Historic Light Bulbs
The Huntington's collection of historical lamps consists of nearly 400 light bulbs, about half of which are on display in these cases. The light bulbs range from the 1890s to the 1960s. They include examples of the variety of bases, filaments, and globes in use before the development of current incandescent and fluorescent light bulbs.
Learn more about bulbs 191, 517, 537, and 548 - see them in the Dibner Hall of the History of Science.
Manufactured by the Sawyer-Man Company around 1883-84, this bulb is one of the oldest in the collection. It has an "Edison" base despite the fact that Edison and Sawyer-Man were competitors at the time. In the early years, patents for bases were rare and not always enforced. The bulb was also designed for 220 volts as 120 volts had not yet become standard.
This bulb has an "Ediswan" base. Joseph Swan's company in England was successful in litigating with Edison on patent infringement, and forced Edison's company into a joint venture called "Ediswan." The label, though now illegible, is in the distinctive handwriting of Thomas Edison.

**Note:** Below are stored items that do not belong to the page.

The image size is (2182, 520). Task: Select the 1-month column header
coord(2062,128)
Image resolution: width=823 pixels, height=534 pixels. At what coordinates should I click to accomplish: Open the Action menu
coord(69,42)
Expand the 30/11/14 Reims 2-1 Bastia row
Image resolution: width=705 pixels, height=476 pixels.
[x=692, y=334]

In 1893, George Westinghouse and his young company outbid Edison to win the contract to light the Chicago World's Fair. It was a great opportunity to showcase carbon filaments and the company's novel "stopper" construction, devised to avoid a possible violation of Edison's patents. The successful lighting of the Chicago World's Fair greatly enhanced the commercial popularity of incandescent bulbs.
This particular bulb, manufactured around 1939, is an early Westinghouse mercury vapor lamp. Mercury vapor lamps are more efficient than incandescent lamps but produce a colored light too harsh for homes. They were—and are now—extensively used for street and highway lighting.
Learn more about bulbs 176, 566, and 594 - see them in the Dibner Hall of the History of Science.
This bulb does not contain a base or external lead wires that normally connect to an electric circuit. Instead, it has a closed loop inside—consisting of a filament and a metallic conductor. It was designed to use magnetic induction as devised and patented by Philip Diehl in 1882. Magnetic induction bulbs were scientifically interesting but not commercially viable.
Throughout his life, Edison tried to improve his products. This bulb is dated 1916, when Edison was 69 years old and incandescent light technology was fairly mature. Though unclear what improvements Edison was investigating, one possibility is he was looking for a better way to remove contaminants from inside the bulbs, since contaminants decrease bulb life.
In this "double-ended" bulb, each of the two bases has right-handed threads. Mounting this bulb into sockets would have been a challenge since energizing one end meant that the other end was "hot," the bulb would deliver a shock to anyone foolish enough to touch it. This was probably not a production bulb, but made for some special purpose or long forgotten demonstration.
Learn more about bulbs 608, 618, and 635 - see them in the Dibner Hall of the History of Science.
This 40 watt bulb was manufactured by Westinghouse in 1918 with a "ruggedized" construction ideal for industrial or railroad service. Westinghouse described the filament construction as "fir tree." The filament is supported at many places to minimize motion, even if the bulb is subject to considerable vibration.
This European bulb was manufactured with a tantalum filament in 1904 and put into service the next year. In 1904, some manufacturers used tantalum to replace short-lived carbon filaments, but within a few years tantalum itself was replaced by tungsten.
This example of the mercury vapor construction was probably a developmental model, and not a production bulb. The outer cylinder is open at the top and therefore not under vacuum. Within the cylinder, there is another glass structure that is evacuated and contains mercury and the circuitry to generate and ignite the vapor. Small drops of liquid mercury are on the walls of the inner structure.